In a typical plunger lift system, a plunger can freely travel to the bottom of the well where it may be used to help push liquids to the surface where it is collected. Using the well's own energy for lift, the plunger rises to the surface from the bottom of the well, bringing up liquids. The mechanical interface created by the plunger between any accumulated liquids and gas helps to prevent liquid fallback. Not only does this help in boosting a well's lifting efficiency, the afore-mentioned back pressure can be relieved, which helps to increase inflow from the formation. A plunger can also help keep the well tubing free of paraffin, salt and/or scale build-up.
After the liquids that are carried by the plunger are discharged, and the gas pressure is reduced, the plunger descends by gravity to the bottom of the well for another cycle. When the plunger hits the bottom or contacts fluid in the well, gas pressure that has been allowed to build under the plunger will cause the plunger to rise again with any accumulated fluid.
As described above, a plunger travels to the bottom of the well so it can artificially lift liquids to the surface. The plunger's travel time can be dependent on factors such as geology, gas type, plunger type, etc. The disclosed device can help to minimize plunger travel time and maximize the ability of a plunger lift system to unload a well by incorporating one or more plungers in a system. In addition, the disclosed device can utilize pressure stored in the tubing of a lower stage to lift the fluid and plunger in a higher stage. The disclosed device can be used to partition a well's tubing into discrete and independent sections wherein discrete and independent plungers can operate.
U.S. Pat. No. 7,080,691 to Kegin discloses one such plunger lift tool. Kegin teaches a device that can be removably positioned in oil and gas wells to create multiple stages for use with multiple plungers. Kegin's tool comprises 1) a shaft assembly defining a passageway therein having a top, a spreader cone, and a bottom; 2) a sleeve defining a passageway therein having a top with an expandable bushing and a bottom; 3) a positioning means defining a passageway therein for removably installing said plunger lift tool in said well tubing, said positioning means attached to said bottom of said sleeve; 4) at least one shear pin for selectively holding said shaft assembly in position with said sleeve wherein said at least one shear pin breaks when a downward force F is applied to said top of said shaft assembly allowing said shaft assembly spreader cone to cooperate with said expandable bushing of said sleeve thereby creating a seal between said plunger lift tool and said well tubing; and a retrieval assembly attached to said top of said shaft assembly for removing said tool from said well wherein said retrieval assembly includes a bypass cage with a ball check valve therein. U.S. Pat. No. 7,080,692 to Kegin discloses a method of using such a plunger lift tool.

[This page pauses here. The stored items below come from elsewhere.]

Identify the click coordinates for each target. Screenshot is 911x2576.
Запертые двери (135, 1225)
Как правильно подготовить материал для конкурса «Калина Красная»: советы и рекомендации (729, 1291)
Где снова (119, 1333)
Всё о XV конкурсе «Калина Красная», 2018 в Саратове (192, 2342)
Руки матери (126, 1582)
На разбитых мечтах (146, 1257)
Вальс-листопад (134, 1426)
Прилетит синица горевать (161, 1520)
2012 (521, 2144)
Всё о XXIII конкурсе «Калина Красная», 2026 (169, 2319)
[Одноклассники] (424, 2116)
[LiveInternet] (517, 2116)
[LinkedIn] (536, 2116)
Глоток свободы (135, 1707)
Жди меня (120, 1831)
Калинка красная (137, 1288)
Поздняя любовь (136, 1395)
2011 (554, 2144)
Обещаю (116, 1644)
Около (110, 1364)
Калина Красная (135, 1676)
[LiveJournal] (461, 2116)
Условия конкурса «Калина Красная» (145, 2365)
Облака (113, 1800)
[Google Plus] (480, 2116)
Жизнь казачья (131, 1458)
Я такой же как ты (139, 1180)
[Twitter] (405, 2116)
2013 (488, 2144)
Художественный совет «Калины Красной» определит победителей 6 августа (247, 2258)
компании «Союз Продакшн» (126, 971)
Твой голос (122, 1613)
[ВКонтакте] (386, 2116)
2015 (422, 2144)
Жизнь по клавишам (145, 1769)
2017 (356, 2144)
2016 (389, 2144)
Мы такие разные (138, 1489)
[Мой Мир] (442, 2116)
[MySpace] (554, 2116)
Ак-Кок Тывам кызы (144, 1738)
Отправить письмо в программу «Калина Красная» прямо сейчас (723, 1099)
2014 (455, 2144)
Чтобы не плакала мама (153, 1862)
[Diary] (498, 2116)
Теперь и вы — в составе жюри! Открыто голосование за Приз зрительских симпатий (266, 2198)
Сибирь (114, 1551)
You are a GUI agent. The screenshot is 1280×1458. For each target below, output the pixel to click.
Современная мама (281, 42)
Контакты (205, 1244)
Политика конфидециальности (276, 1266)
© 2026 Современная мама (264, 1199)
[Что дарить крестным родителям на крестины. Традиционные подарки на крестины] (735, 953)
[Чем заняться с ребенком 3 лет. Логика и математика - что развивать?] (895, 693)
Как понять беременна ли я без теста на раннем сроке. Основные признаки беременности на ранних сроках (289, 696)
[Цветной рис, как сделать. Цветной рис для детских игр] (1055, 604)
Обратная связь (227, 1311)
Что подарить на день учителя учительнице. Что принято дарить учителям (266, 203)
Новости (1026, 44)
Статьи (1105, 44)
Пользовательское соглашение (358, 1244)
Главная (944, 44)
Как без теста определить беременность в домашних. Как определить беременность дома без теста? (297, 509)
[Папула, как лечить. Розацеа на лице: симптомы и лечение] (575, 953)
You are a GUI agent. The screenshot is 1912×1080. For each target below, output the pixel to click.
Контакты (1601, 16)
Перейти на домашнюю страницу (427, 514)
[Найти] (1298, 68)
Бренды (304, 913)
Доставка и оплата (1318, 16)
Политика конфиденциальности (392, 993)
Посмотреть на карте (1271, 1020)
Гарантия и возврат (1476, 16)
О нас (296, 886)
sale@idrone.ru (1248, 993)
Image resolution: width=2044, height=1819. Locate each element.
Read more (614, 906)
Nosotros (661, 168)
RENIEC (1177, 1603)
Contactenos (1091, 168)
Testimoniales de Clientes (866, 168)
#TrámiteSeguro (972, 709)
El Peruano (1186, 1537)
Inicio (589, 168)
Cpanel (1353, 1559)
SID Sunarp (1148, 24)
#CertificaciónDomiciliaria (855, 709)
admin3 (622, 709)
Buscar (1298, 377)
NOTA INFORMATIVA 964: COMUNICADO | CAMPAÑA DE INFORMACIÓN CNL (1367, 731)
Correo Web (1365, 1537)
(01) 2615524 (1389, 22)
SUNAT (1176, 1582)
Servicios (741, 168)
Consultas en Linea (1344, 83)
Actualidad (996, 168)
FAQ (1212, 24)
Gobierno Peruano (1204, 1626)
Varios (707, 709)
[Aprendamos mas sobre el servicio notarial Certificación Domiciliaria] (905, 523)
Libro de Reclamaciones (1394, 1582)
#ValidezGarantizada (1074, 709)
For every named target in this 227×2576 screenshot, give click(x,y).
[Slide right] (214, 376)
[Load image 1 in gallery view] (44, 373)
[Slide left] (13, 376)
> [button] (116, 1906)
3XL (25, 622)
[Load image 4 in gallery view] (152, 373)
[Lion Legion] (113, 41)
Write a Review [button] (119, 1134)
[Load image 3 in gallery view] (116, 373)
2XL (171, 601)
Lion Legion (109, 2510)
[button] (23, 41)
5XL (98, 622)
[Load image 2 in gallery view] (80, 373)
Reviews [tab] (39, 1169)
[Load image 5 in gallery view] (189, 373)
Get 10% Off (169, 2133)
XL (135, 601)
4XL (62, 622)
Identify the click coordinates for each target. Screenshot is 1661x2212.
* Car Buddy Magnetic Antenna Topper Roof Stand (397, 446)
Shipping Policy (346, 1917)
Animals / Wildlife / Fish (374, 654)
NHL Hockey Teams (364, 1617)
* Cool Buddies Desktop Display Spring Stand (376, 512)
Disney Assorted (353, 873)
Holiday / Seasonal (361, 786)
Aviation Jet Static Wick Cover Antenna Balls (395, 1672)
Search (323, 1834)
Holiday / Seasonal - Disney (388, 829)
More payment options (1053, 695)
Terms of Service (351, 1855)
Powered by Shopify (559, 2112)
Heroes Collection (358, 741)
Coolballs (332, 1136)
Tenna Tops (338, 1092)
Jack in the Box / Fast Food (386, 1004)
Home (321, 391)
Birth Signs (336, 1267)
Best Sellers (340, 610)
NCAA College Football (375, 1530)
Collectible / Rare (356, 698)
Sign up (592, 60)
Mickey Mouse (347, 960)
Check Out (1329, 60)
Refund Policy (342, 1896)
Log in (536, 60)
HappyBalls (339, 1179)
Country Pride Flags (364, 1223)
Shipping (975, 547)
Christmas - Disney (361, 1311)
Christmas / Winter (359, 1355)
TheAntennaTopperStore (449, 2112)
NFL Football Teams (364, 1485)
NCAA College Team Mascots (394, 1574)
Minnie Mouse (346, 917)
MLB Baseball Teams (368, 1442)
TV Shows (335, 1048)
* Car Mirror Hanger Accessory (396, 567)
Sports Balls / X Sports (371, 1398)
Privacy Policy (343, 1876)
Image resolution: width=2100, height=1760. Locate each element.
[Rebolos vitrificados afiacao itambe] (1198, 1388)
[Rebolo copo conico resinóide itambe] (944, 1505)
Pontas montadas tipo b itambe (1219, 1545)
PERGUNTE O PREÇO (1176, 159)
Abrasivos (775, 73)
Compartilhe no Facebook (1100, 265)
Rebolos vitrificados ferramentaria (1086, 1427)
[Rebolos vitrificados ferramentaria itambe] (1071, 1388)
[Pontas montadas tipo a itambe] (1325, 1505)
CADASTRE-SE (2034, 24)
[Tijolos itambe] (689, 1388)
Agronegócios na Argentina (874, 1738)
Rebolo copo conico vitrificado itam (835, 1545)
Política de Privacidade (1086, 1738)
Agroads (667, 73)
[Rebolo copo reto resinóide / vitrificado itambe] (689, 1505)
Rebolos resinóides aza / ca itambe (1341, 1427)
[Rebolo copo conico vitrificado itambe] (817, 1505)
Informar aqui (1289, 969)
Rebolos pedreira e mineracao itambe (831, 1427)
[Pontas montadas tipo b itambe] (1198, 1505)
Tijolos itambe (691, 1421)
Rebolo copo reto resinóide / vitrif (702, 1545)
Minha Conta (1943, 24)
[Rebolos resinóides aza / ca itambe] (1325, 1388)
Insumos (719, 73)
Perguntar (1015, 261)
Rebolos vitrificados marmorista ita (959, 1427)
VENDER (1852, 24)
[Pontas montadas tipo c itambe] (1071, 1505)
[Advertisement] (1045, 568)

As disclosed in the above-mentioned references, Kegin's shear pin breaks so the sleeve can slide and the cone can spread to create the seal. After the tool is retrieved from its downhole location, the brass pins must be reset or replaced. Kegin's tool provides for a one-time use. In addition, the pins sheared from the device will fall into the tubing, potentially causing problems for a traveling plunger and other downhole equipment. Other problems encountered by the Kegin device can include damage to the tool itself when the bushing jams in the tubing and tears as it rubs against the tubing and joint collars when the cone fails to disengage the bushing or when the bushing fails to return to its original shape and diameter when the tool is to be removed from the well tubing. Parts of the tool, such as the bushing, must then be fished out of the tubing to prevent problems for a traveling plunger and other downhole equipment. If a device such as Kegin's is improperly set or positioned in a well tubing, the unit must be removed from the tubing and redressed before it can be repositioned (properly or improperly) in the tubing once again. In short, it must be completely removed from the well and redressed before it can be used again.